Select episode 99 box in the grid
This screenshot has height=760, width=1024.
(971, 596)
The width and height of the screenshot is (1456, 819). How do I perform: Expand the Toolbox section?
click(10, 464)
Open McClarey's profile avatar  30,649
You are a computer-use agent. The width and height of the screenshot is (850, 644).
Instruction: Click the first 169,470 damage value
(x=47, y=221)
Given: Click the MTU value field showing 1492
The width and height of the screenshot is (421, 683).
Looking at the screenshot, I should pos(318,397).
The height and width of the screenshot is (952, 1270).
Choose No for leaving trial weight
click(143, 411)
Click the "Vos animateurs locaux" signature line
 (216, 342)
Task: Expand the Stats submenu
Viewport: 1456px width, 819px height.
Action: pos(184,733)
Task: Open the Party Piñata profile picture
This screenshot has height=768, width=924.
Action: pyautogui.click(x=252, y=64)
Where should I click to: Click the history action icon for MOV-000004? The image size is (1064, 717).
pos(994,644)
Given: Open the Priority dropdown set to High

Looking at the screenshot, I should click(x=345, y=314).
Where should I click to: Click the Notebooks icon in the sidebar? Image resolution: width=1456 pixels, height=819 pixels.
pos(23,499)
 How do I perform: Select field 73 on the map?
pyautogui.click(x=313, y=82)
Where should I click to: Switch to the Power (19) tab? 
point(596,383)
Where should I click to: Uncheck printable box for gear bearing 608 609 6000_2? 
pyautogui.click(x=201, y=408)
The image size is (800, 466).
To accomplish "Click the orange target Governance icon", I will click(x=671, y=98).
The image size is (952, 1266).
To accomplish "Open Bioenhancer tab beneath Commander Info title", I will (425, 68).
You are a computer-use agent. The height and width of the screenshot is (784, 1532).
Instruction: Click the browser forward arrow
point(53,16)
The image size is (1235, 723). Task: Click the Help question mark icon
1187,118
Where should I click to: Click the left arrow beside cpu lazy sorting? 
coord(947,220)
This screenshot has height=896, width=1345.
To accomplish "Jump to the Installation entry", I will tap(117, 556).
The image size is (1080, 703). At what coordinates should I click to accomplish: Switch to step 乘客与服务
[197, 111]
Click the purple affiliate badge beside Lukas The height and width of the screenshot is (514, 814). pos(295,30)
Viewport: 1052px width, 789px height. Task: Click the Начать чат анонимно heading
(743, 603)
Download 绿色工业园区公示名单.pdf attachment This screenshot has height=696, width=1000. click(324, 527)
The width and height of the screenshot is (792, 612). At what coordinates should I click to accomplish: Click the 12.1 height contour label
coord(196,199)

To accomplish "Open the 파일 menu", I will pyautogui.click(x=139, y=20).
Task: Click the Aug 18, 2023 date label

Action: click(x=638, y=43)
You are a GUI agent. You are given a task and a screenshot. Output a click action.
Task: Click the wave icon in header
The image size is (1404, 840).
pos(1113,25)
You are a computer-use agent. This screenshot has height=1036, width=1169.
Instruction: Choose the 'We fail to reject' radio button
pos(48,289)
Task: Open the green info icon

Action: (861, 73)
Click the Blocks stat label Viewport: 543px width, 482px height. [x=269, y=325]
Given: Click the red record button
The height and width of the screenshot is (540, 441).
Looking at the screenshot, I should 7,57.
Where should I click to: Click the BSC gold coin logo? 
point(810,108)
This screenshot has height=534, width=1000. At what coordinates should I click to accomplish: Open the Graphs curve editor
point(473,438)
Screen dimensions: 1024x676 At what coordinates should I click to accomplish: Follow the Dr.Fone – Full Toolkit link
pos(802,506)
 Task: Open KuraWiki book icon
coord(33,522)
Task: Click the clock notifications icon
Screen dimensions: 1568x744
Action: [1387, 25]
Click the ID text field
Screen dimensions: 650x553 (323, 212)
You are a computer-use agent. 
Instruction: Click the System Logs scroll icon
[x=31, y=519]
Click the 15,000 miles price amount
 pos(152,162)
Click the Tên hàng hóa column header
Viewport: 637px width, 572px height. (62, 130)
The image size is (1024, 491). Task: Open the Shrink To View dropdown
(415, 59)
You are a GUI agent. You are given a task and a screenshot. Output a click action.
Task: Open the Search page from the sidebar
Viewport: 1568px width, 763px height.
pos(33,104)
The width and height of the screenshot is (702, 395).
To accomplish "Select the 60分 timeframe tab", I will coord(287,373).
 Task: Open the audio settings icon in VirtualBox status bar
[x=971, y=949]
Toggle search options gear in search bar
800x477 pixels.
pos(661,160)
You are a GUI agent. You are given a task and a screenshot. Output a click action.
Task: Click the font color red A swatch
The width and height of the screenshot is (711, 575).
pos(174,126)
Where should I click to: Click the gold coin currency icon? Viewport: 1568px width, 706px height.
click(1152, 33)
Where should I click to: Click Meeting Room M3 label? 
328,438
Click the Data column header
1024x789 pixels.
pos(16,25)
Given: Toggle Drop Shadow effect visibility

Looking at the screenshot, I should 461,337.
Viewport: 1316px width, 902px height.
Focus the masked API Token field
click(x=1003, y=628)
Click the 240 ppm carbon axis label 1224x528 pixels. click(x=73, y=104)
------------------------------------------------------------
### The task
Reproduce verbatim the lines beginning with the line containing "You are a computer-use agent. The width" and ending with the line containing "will click(x=671, y=98).", including both of those lines.

### Exercise result
You are a computer-use agent. The width and height of the screenshot is (850, 644).
Instruction: Click the first 169,470 damage value
(x=47, y=221)
Given: Click the MTU value field showing 1492
The width and height of the screenshot is (421, 683).
Looking at the screenshot, I should pos(318,397).
The height and width of the screenshot is (952, 1270).
Choose No for leaving trial weight
click(143, 411)
Click the "Vos animateurs locaux" signature line
 (216, 342)
Task: Expand the Stats submenu
Viewport: 1456px width, 819px height.
Action: pos(184,733)
Task: Open the Party Piñata profile picture
This screenshot has height=768, width=924.
Action: pyautogui.click(x=252, y=64)
Where should I click to: Click the history action icon for MOV-000004? The image size is (1064, 717).
pos(994,644)
Given: Open the Priority dropdown set to High

Looking at the screenshot, I should click(x=345, y=314).
Where should I click to: Click the Notebooks icon in the sidebar? Image resolution: width=1456 pixels, height=819 pixels.
pos(23,499)
 How do I perform: Select field 73 on the map?
pyautogui.click(x=313, y=82)
Where should I click to: Switch to the Power (19) tab? 
point(596,383)
Where should I click to: Uncheck printable box for gear bearing 608 609 6000_2? 
pyautogui.click(x=201, y=408)
The image size is (800, 466).
To accomplish "Click the orange target Governance icon", I will click(x=671, y=98).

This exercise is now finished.